SELECTED EXTRACT:
::::
Does design shape culture, or does culture shape design? It’s a bit of a “chicken and egg” question, as each certainly influences and is influenced by the other. To properly answer the question, we first have to ask, “What is culture?” Many factors define culture, including history, current events, local context, and, most importantly, people. Design and the arts are a response to whatever is happening in a culture. But culture isn’t only a regional phenomenon—it exists in all sorts of communities, from the virtual to the real, from the neighborhood to the workplace. As designers, we are experts in defining and designing for each client’s culture, whatever that culture may be.
I recently did a little experiment to see if I could identify “culture” in the design of spaces. At the time of this writing, the winners of our Global Excellence Awards had recently been announced, and we were anticipating their celebration at Maison&Objet in Paris. As in every year, we awarded projects from a diverse range of countries, including Lebanon, China, Estonia, Italy, Mexico, Australia, Hong Kong, Great Britain, Japan, and Greece. To test myself, I examined the images of the winning projects before looking at their titles or locations, and tried to discern where the projects were and where their designers were from. I expected that I would be able to guess, but I could not, proving that good design truly is universal.
This is a positive as far as the globalization of design is concerned, and evidence that our field is helping to shape culture worldwide. With the progress of globalization and the homogenization of workplace technologies—the platforms on which innovative ideas are now shared—the needs of each culture have come to resemble the needs of others. It thus seems logical that good design decisions and innovations will become more universally adopted and commonplace around the world than they might have been in previous decades. We all design for people, whether those people are from Estonia, Hong Kong, or Boston, and what we learn in one part of the world influences the rest of it.
::::
EXERCISE PROMPT: Revise the passage on design and culture between "I recently did" and "truly is universal.", inclusive, replacing "Paris" with "Milan". The material comes from a separate, unrelated source.
::::
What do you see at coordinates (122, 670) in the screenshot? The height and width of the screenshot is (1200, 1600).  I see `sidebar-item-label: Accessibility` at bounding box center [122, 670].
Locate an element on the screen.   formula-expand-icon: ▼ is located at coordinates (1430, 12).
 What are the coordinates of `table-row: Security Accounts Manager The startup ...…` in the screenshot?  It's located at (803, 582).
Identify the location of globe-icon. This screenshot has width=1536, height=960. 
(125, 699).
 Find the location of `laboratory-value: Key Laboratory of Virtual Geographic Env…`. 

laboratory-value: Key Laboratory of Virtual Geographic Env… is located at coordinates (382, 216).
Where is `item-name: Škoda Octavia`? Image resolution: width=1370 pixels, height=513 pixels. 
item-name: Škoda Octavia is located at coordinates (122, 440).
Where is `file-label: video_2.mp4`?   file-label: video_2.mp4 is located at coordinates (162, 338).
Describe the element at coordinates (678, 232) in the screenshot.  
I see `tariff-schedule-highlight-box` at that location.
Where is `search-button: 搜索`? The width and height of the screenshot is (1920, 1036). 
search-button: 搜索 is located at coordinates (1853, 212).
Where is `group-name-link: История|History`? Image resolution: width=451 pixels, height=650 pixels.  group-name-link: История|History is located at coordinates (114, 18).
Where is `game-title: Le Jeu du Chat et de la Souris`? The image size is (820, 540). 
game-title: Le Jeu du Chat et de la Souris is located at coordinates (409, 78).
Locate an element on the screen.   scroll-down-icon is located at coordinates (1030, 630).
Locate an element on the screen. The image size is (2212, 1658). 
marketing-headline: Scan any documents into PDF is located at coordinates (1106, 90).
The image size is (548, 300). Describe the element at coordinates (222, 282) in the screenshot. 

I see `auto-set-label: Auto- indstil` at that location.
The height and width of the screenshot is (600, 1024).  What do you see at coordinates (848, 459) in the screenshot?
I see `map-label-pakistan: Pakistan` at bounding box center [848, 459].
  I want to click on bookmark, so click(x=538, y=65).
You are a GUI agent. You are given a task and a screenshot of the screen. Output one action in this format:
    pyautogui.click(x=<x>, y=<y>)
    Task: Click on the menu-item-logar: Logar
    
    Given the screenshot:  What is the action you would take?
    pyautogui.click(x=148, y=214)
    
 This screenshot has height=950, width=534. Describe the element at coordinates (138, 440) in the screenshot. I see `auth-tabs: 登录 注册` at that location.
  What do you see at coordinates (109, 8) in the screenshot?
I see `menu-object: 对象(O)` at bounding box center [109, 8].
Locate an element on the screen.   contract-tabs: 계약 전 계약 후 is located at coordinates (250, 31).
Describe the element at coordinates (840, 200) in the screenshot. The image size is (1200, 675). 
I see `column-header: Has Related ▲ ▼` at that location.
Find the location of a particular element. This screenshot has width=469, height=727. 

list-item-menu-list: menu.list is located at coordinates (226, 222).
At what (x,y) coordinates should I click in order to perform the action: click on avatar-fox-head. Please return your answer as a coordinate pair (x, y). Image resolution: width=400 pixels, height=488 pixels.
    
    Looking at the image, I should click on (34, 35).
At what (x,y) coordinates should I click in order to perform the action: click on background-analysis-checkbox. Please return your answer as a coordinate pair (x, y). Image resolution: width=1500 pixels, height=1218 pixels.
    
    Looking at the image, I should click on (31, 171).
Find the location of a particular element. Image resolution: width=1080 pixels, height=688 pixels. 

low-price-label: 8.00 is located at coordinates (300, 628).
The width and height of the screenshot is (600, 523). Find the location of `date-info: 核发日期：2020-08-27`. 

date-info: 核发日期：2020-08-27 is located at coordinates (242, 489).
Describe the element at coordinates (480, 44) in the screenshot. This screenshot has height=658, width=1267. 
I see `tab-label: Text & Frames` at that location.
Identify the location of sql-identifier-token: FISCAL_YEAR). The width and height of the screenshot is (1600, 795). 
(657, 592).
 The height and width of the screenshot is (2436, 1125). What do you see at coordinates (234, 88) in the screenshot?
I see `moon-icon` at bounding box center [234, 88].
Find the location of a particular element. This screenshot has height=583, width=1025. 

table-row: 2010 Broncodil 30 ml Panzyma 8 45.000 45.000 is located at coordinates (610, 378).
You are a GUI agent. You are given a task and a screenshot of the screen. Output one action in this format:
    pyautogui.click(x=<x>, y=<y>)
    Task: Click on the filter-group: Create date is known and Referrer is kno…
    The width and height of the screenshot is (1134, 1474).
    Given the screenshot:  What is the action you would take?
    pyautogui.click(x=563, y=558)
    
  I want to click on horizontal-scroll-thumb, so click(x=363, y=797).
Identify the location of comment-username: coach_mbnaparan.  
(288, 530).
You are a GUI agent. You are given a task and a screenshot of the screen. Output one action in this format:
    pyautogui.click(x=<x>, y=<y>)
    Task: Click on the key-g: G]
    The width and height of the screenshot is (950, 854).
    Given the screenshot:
::::
EXERCISE SOLUTION:
I recently did a little experiment to see if I could identify “culture” in the design of spaces. At the time of this writing, the winners of our Global Excellence Awards had recently been announced, and we were anticipating their celebration at Maison&Objet in Milan. As in every year, we awarded projects from a diverse range of countries, including Lebanon, China, Estonia, Italy, Mexico, Australia, Hong Kong, Great Britain, Japan, and Greece. To test myself, I examined the images of the winning projects before looking at their titles or locations, and tried to discern where the projects were and where their designers were from. I expected that I would be able to guess, but I could not, proving that good design truly is universal.